### Task prompt
Reproduce verbatim the line containing "This screenshot has height=211, width=230." and every line that follows it through the end of the entries below, omitting all pictures.

#### Excerpted data ####

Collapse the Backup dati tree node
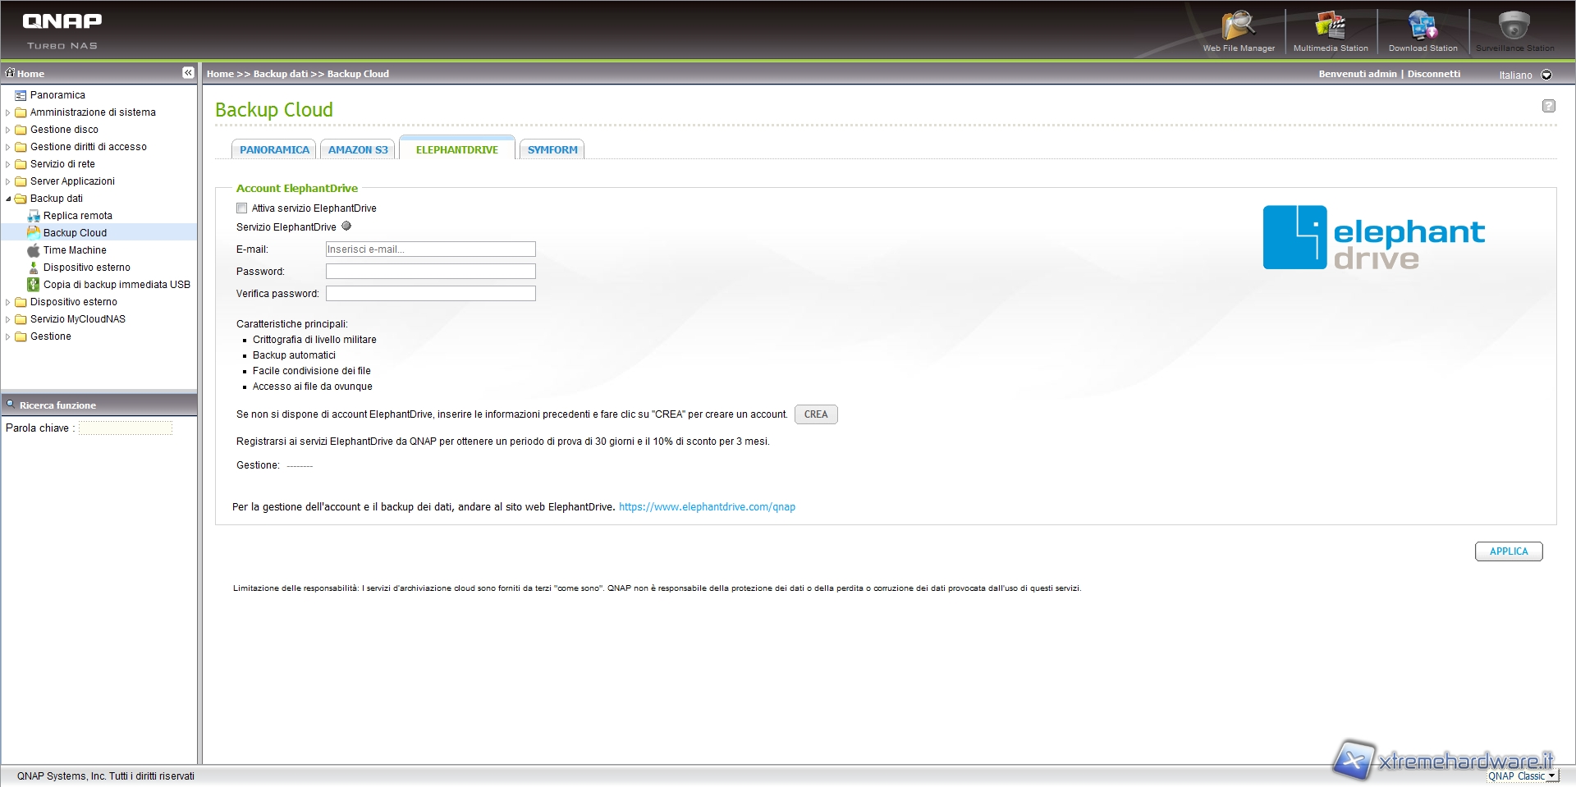1576x787 pixels. [8, 199]
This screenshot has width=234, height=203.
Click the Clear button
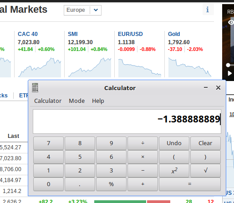click(205, 143)
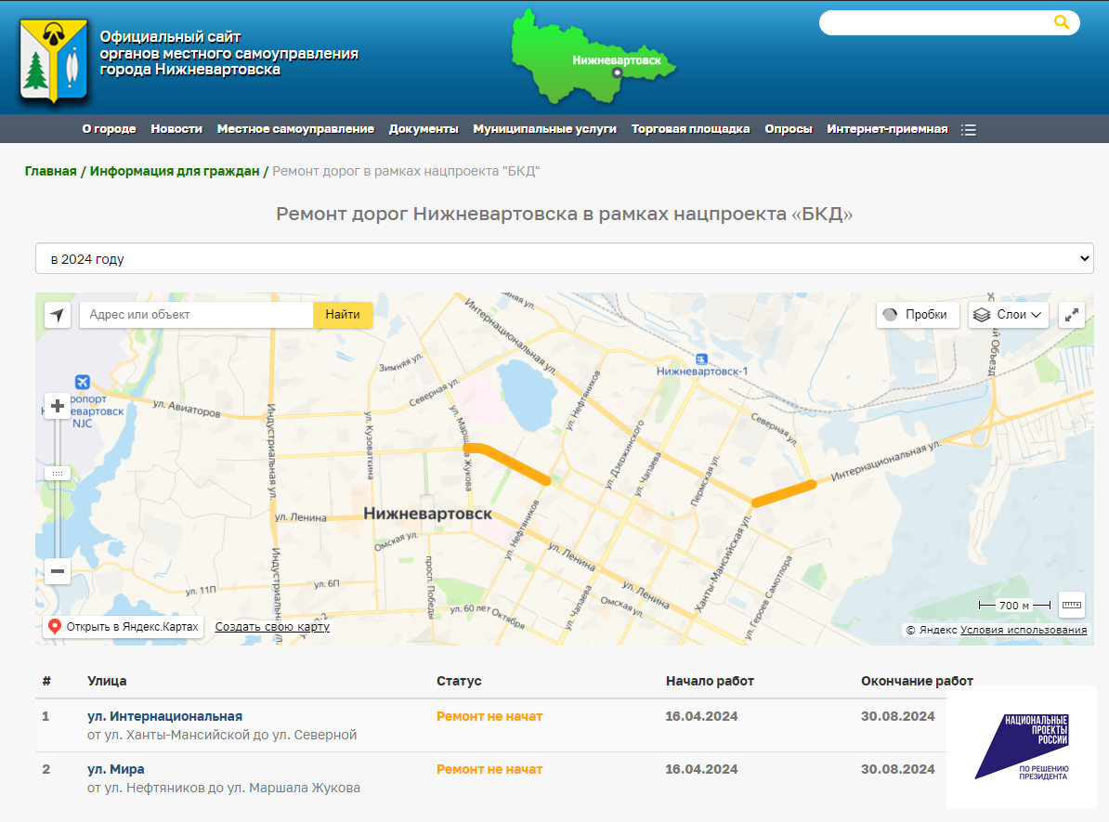Activate the map ruler measurement tool

1072,605
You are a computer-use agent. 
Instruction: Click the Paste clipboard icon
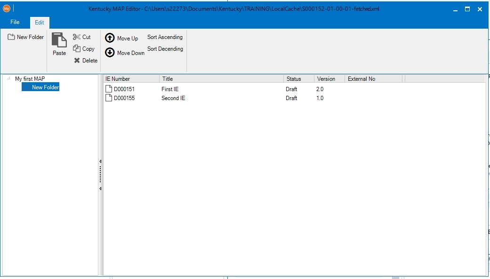click(59, 40)
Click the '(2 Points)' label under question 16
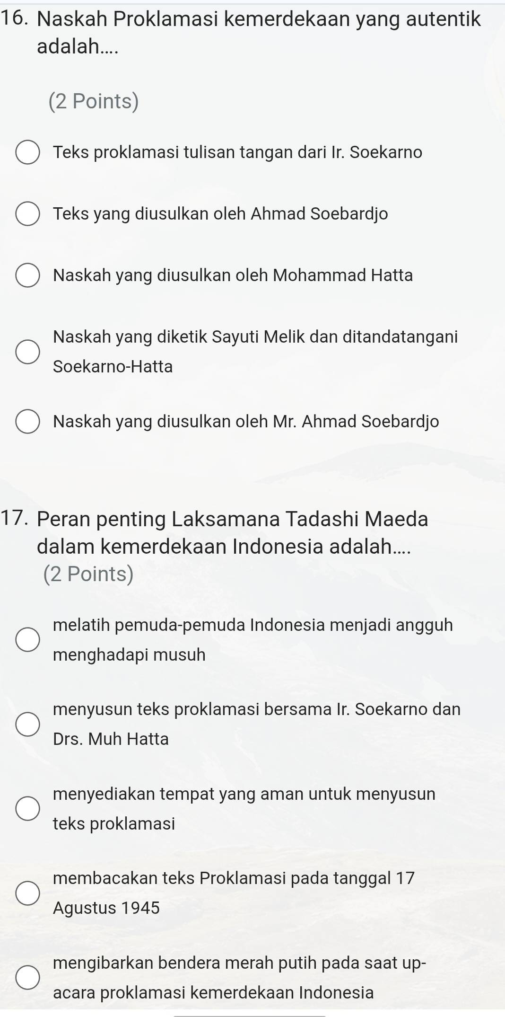This screenshot has height=1017, width=505. click(94, 101)
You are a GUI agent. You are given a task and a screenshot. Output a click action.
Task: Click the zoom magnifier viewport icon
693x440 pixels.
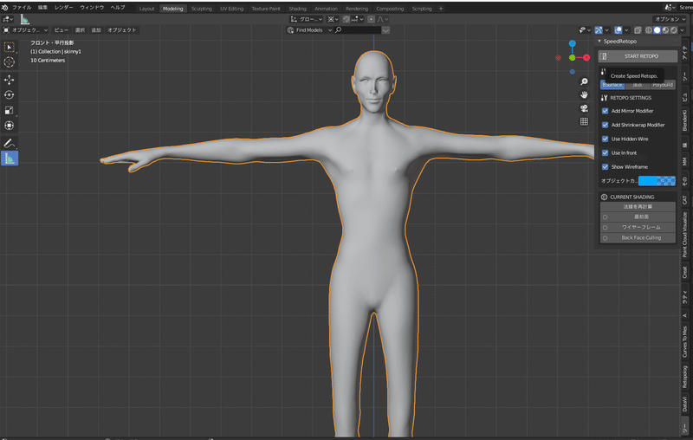click(585, 81)
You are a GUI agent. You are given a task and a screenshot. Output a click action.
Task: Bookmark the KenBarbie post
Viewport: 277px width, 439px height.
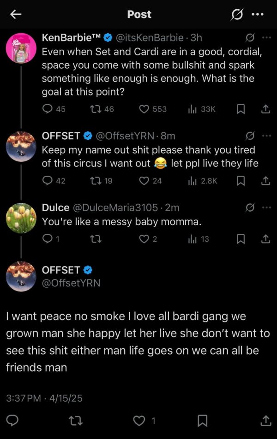[x=241, y=109]
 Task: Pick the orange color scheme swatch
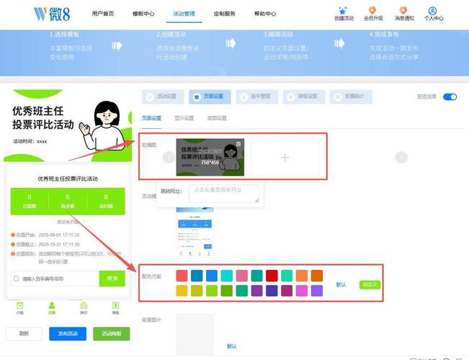tap(302, 276)
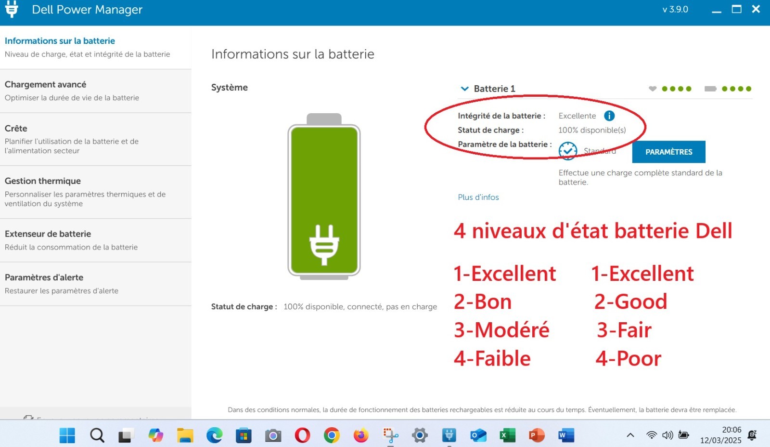Click the heart health indicator icon

coord(653,89)
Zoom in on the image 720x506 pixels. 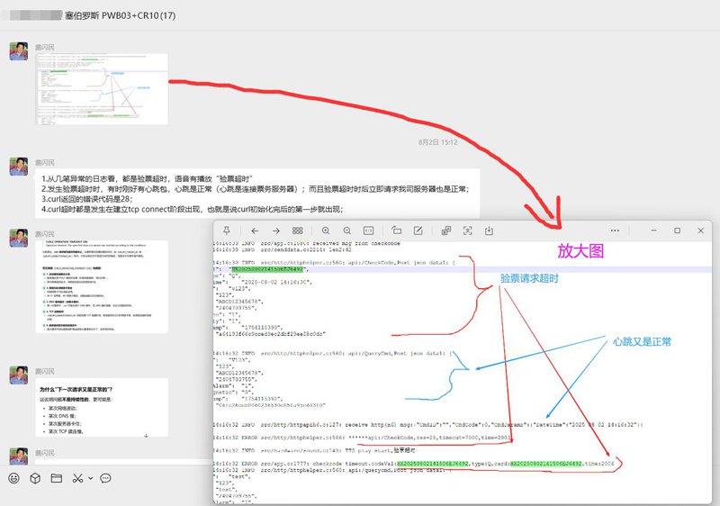tap(326, 231)
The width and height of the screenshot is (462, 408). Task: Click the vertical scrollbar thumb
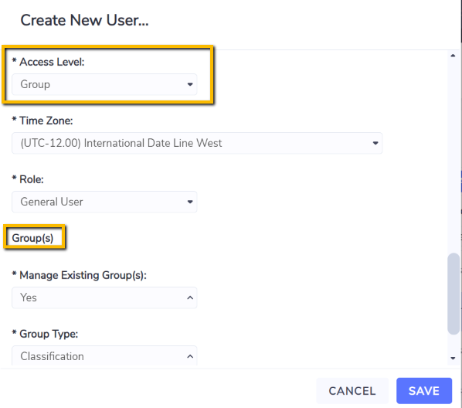pos(454,294)
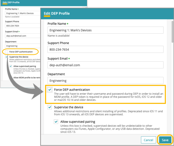
Task: Enable the unchecked Force DEP authentication box behind
Action: 6,52
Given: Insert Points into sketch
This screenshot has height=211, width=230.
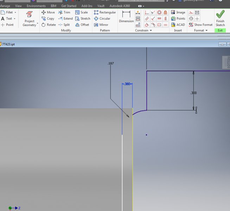Looking at the screenshot, I should [178, 19].
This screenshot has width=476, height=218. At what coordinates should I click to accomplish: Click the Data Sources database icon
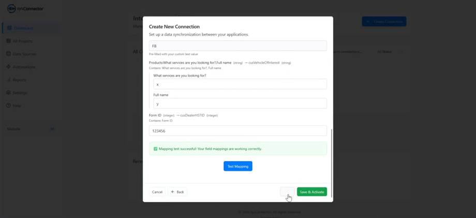click(8, 54)
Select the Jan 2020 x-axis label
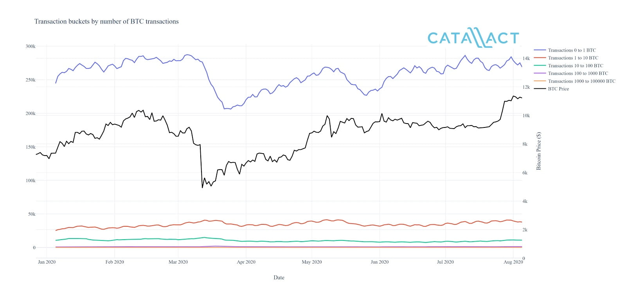 click(47, 262)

####

### Result of this exercise
This screenshot has height=211, width=230.
Looking at the screenshot, I should [178, 19].
This screenshot has width=476, height=218. At what coordinates should I click to accomplish: Click the Data Sources database icon
click(8, 54)
Select the Jan 2020 x-axis label
 click(47, 262)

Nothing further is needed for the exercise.